§ EXERCISES
a. Return the stretch of rows from the line containing "Where should I click to: Select" through the end of the rows, both ends included, word for word and with the pictures left out.
b. Carry the discussion-group message on cognitive science and alchemy further from its final line.

§ DOCUMENT
21.429 cognitive science like alchemy

From: Humanist Discussion Group (by way of Willard McCarty willard.mccarty_at_kcl.ac.uk>
Date: Thu, 20 Dec 2007 09:38:46 +0000

               Humanist Discussion Group, Vol. 21, No. 429.
       Centre for Computing in the Humanities, King's College London
  www.kcl.ac.uk/schools/humanities/cch/research/publications/humanist.html
                        www.princeton.edu/humanist/
                     Submit to: humanist_at_princeton.edu

         Date: Thu, 20 Dec 2007 09:32:14 +0000
         From: Andrew Brook <abrook_at_ccs.carleton.ca>
         Subject: Re: 21.416 cognitive science like alchemy

On the exchanges between Willard, myself and few others on computing
humanists respecting our history and the history of precursor
activities and the comparison between cognitive science and alchemy:

I won't quote the previous messages, which have tended to be lengthy.

Pointing rows for screenshots and pages
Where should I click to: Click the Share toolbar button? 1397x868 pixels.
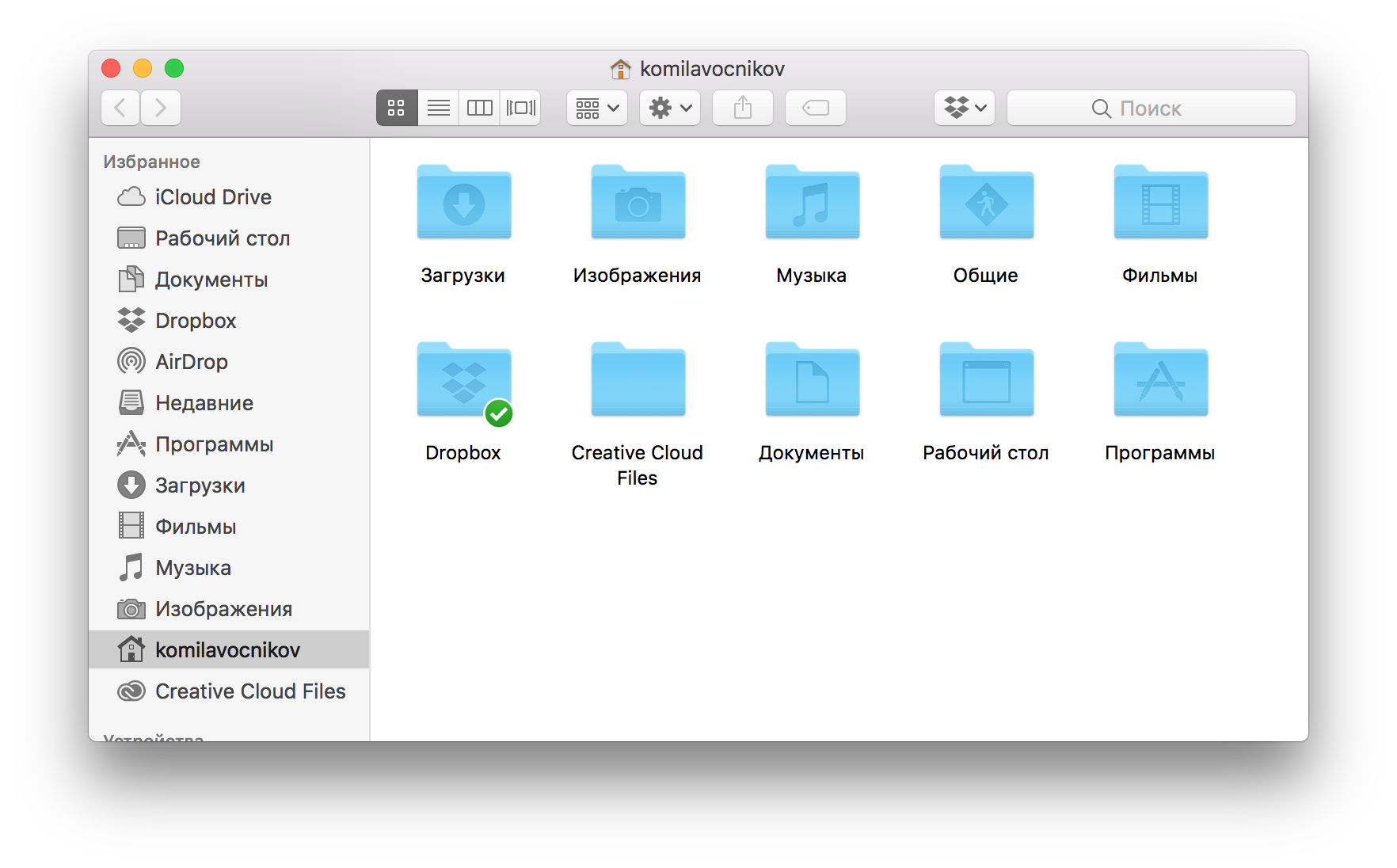[742, 108]
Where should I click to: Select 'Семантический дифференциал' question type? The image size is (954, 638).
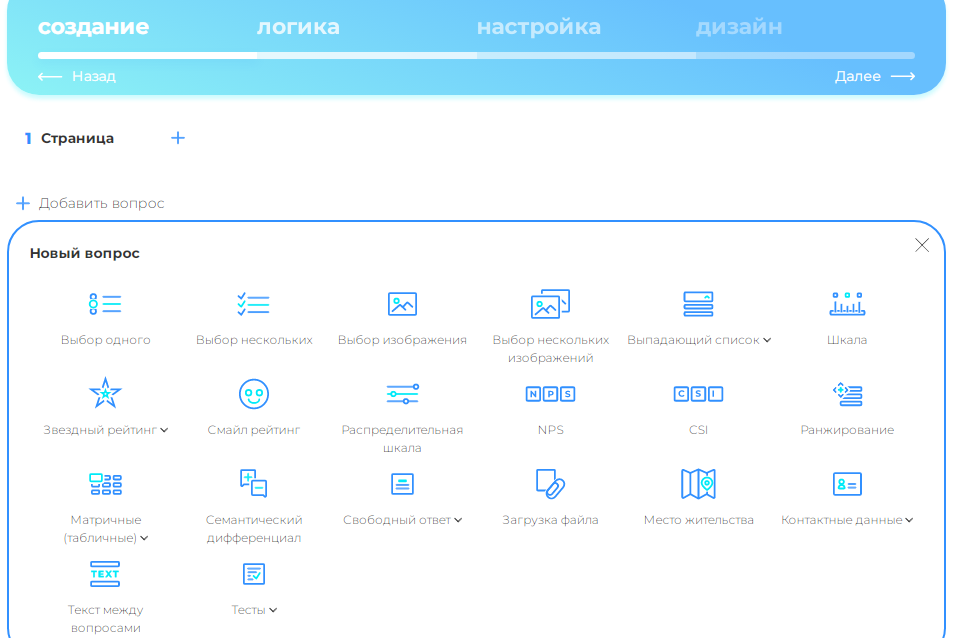pyautogui.click(x=253, y=484)
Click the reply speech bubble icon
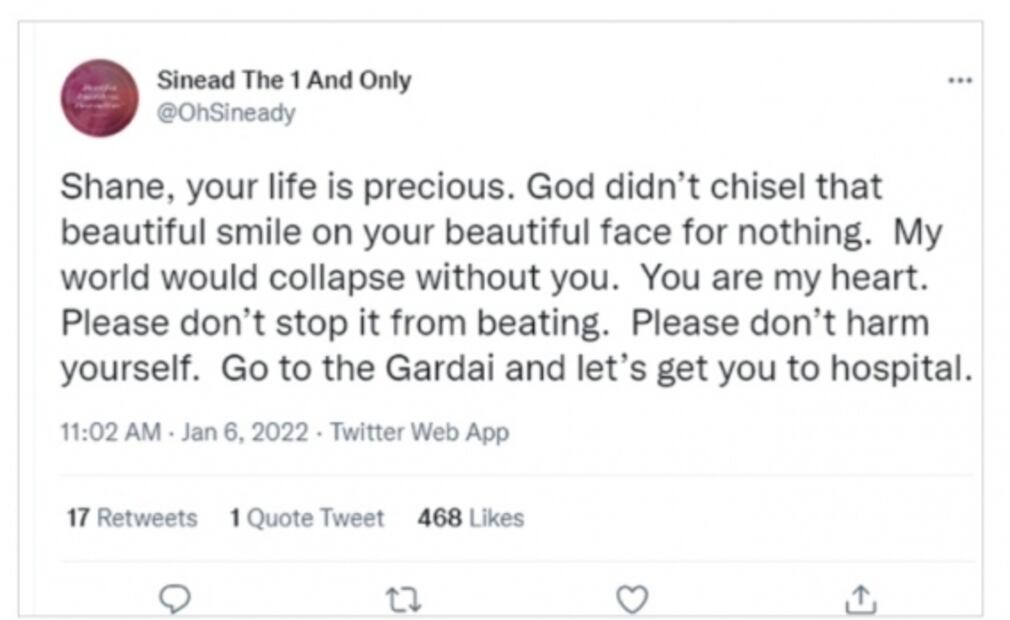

§ ANSWERS BY TASK
a.
Where should I click to: Select 'Семантический дифференциал' question type? The image size is (954, 638).
pyautogui.click(x=253, y=484)
Click the reply speech bubble icon

b.
Willard, I entirely agree with you that how the history of an
activity looked to the participants is often, maybe always, very
different from how it looks to later folk who know how things turned
out. What I was unclear about it what you wanted to build on that
fact. Certainly if what we want is accurate, informative history,
reconstructing how things had to have looked to participants is
important, even essential. But what if our interest is in knowing
what our current activities are like, activity where we don't know
the outcome. There are definitely two (or more) schools of thought on
this and I have never known how to resolve the disagreement.

Then there is my original question: How does the issue of doing
history well connect to the chemistry replacing alchemy issue? Part
of my reason for asking is that in the humanities computing game,
there has never been a similar 'paradigm shift', to use Kuhn's
maligned word, just incremental developments -- lots and lot of
incremental developments but no epochs in which one kind of theory
gets trashed in favour of another.

My two cents' worth.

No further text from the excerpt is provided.